STORED DATA: Begin

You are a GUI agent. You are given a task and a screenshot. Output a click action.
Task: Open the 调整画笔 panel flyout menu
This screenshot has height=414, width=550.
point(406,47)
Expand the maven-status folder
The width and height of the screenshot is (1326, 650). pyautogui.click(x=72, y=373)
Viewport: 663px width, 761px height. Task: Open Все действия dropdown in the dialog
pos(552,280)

STORED DATA: End
STORED DATA: Begin

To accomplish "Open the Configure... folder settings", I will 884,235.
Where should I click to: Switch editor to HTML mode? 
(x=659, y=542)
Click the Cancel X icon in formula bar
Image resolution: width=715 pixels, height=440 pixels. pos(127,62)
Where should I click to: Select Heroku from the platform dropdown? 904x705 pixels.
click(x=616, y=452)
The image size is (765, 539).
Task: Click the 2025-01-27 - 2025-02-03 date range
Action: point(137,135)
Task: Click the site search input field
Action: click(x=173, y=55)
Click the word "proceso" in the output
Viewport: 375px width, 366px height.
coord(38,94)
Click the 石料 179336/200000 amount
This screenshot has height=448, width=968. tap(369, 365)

STORED DATA: End
STORED DATA: Begin

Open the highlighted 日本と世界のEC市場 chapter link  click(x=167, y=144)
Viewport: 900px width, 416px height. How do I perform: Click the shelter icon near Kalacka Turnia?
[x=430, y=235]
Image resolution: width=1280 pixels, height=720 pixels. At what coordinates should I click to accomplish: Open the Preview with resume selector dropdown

STORED DATA: End

WHAT IS EXPECTED:
Look above for the line holding "Open the highlighted" and the line holding "Image resolution: width=1280". Retype both, and every line between them, word for word and nothing else.

PROBLEM SOLUTION:
Open the highlighted 日本と世界のEC市場 chapter link  click(x=167, y=144)
Viewport: 900px width, 416px height. How do I perform: Click the shelter icon near Kalacka Turnia?
[x=430, y=235]
Image resolution: width=1280 pixels, height=720 pixels. At what coordinates should I click to accomplish: Open the Preview with resume selector dropdown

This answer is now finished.